La moniliose est l'une des maladies les plus frustrantes du verger. Vos fruits arrivent à maturité, ils sont beaux, bien calibrés, et soudain ils se couvrent de taches brunes, pourrissent en quelques jours, et finissent par se momifier sur l'arbre. Cette maladie fongique touche de nombreux fruitiers (pommiers, poiriers, pruniers, cerisiers, pêchers, abricotiers) et peut anéantir une grande partie de la récolte si vous ne réagissez pas rapidement.

La bonne nouvelle ? La moniliose peut être maîtrisée avec une bonne hygiène du verger et quelques gestes préventifs simples. Le secret, c'est de ne jamais laisser les fruits malades sur l'arbre ou au sol : ce sont eux qui assurent la survie du champignon d'une année sur l'autre.

Qu'est-ce que la moniliose ?

La moniliose est une maladie fongique provoquée par des champignons du genre Monilinia. Plusieurs espèces existent, chacune spécialisée dans certains types de fruitiers. Monilinia fructigena attaque principalement les pommiers et poiriers, Monilinia laxa préfère les arbres à noyau comme le prunier, le cerisier, le pêcher ou l'abricotier.
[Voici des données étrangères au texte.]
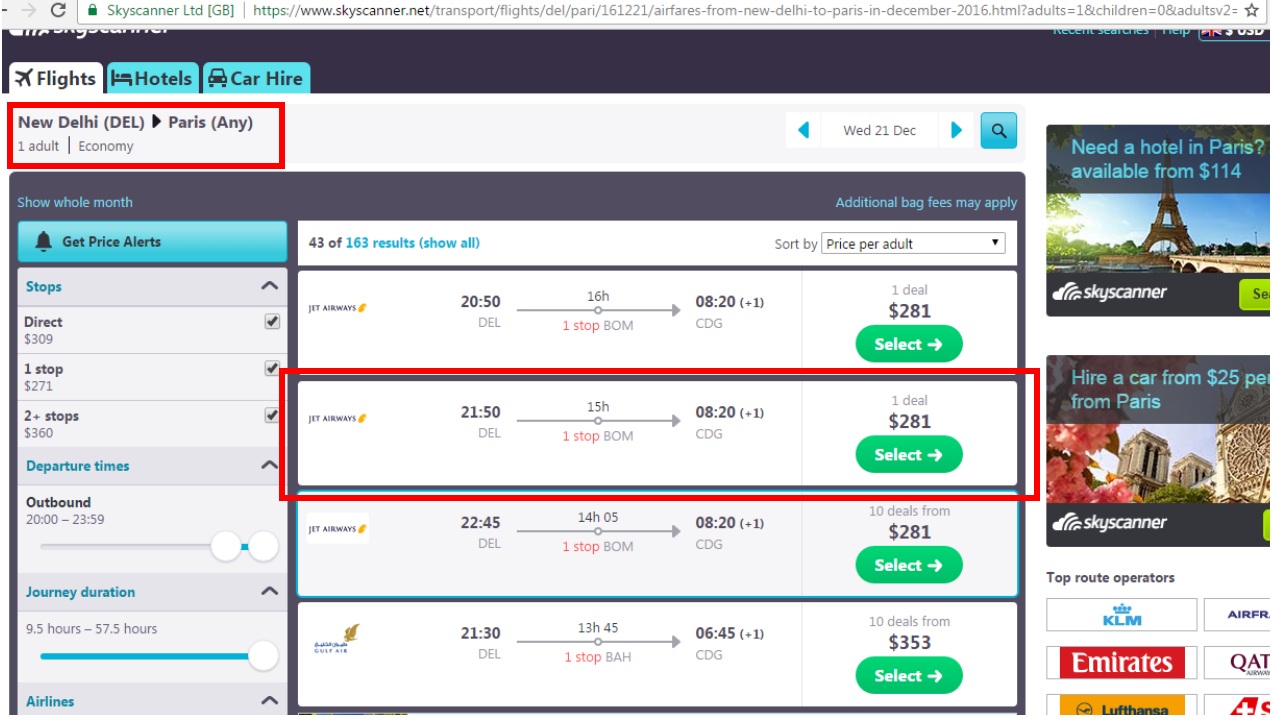Select the Gulf Air flight deal
The height and width of the screenshot is (727, 1273).
907,675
Le champignon infecte les fruits, les fait pourrir rapidement, puis se conserve dans les fruits momifiés qui restent accrochés à l'arbre ou tombés au sol. L'année suivante, ces fruits momifiés libèrent des millions de spores qui contaminent les nouvelles fleurs et les nouveaux fruits. C'est un cycle sans fin si vous ne l'interrompez pas en supprimant systématiquement les fruits atteints.

Tomates en plein soleil

Comment reconnaître la moniliose ?

Les symptômes sur les fruits

Les premiers signes apparaissent souvent en été, quand les fruits approchent de la maturité. Une tache ronde et brune se forme à la surface du fruit, généralement à l'endroit d'une blessure (piqûre d'insecte, coup de grêle, coup de bec). La tache s'étend rapidement et couvre le fruit en quelques jours. Puis, de petits coussinets couleur crème (parfois gris ou blanc) apparaissent à la surface, disposés en cercles concentriques. Ce sont les spores du champignon.
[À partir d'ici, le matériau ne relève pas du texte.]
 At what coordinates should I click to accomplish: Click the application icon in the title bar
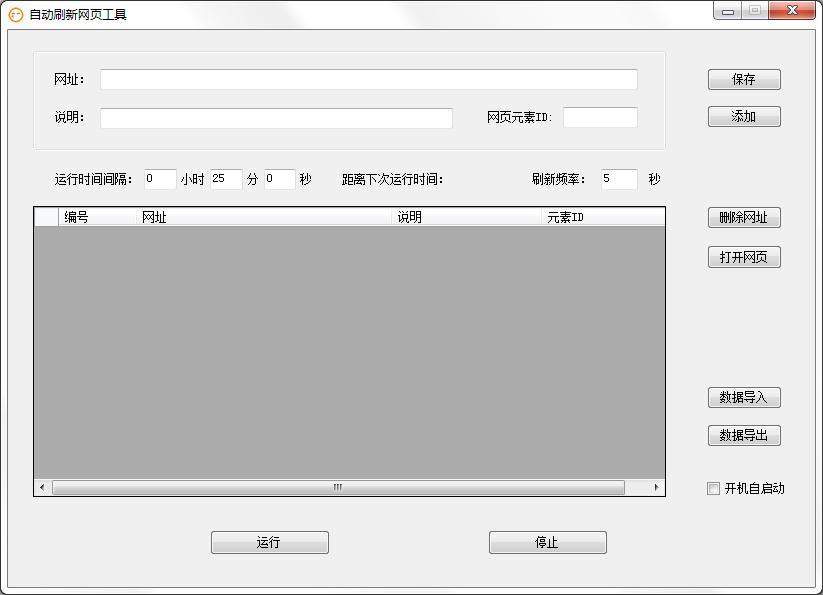pyautogui.click(x=14, y=13)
Le fruit pourrit complètement. Sa chair devient molle, brune, spongieuse. Puis il se dessèche progressivement tout en restant accroché à l'arbre : on parle de fruit momifié. Ces momies peuvent rester accrochées pendant des mois, voire tout l'hiver, et constituent le réservoir principal de la maladie pour l'année suivante.
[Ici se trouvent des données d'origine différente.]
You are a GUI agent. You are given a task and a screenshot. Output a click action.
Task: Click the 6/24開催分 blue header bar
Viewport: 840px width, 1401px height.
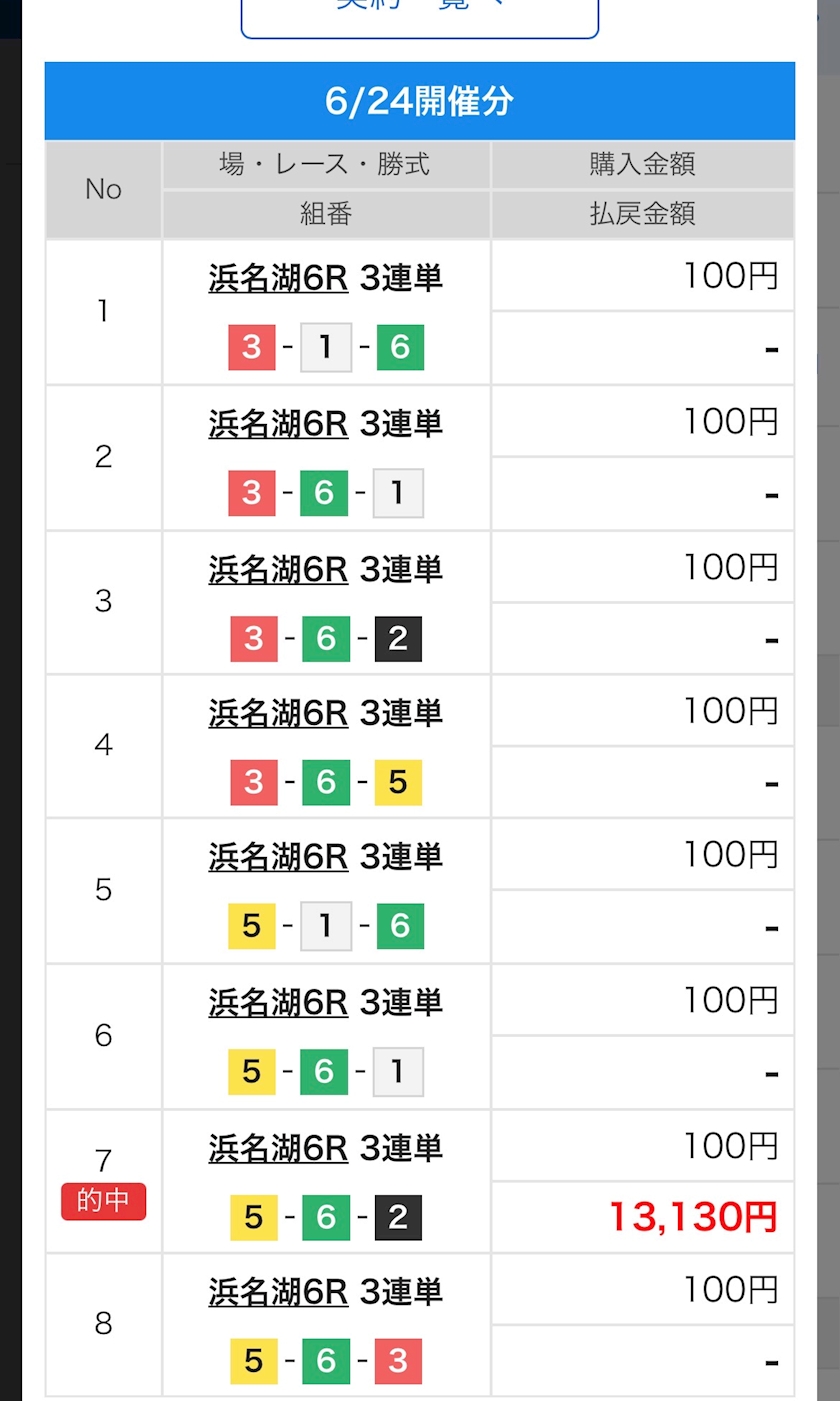pos(420,101)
Sur les pommiers et poiriers, la moniliose touche surtout les fruits mûrs. Sur les arbres à noyau (pruniers, cerisiers, pêchers), elle peut aussi attaquer les fruits verts, qui pourrissent avant même d'avoir atteint leur taille normale.

Les symptômes sur les fleurs et les rameaux (surtout arbres à noyau)

Sur les pruniers, cerisiers, pêchers et abricotiers, la moniliose peut aussi s'attaquer aux fleurs au printemps. Les fleurs infectées brunissent, se dessèchent complètement, et restent accrochées aux rameaux. Ce symptôme est parfois confondu avec un coup de gel tardif, mais avec la moniliose, les fleurs restent attachées et ne tombent pas.

L'extrémité des rameaux peut également être touchée : elle se dessèche sur plusieurs centimètres, et des chancres se forment avec des écoulements de gomme. Ces rameaux desséchés sont une porte d'entrée pour le champignon qui s'installe durablement dans le bois.

Ne pas confondre avec d'autres pourritures

Tous les fruits qui pourrissent ne sont pas forcément atteints de moniliose. D'autres champignons, d'autres maladies, ou simplement des blessures peuvent provoquer des pourritures. Le signe caractéristique de la moniliose, ce sont les cercles concentriques de coussinets blancs ou crème à la surface du fruit pourri. Si vous ne voyez que du brun sans ces coussinets, ce n'est probablement pas de la moniliose.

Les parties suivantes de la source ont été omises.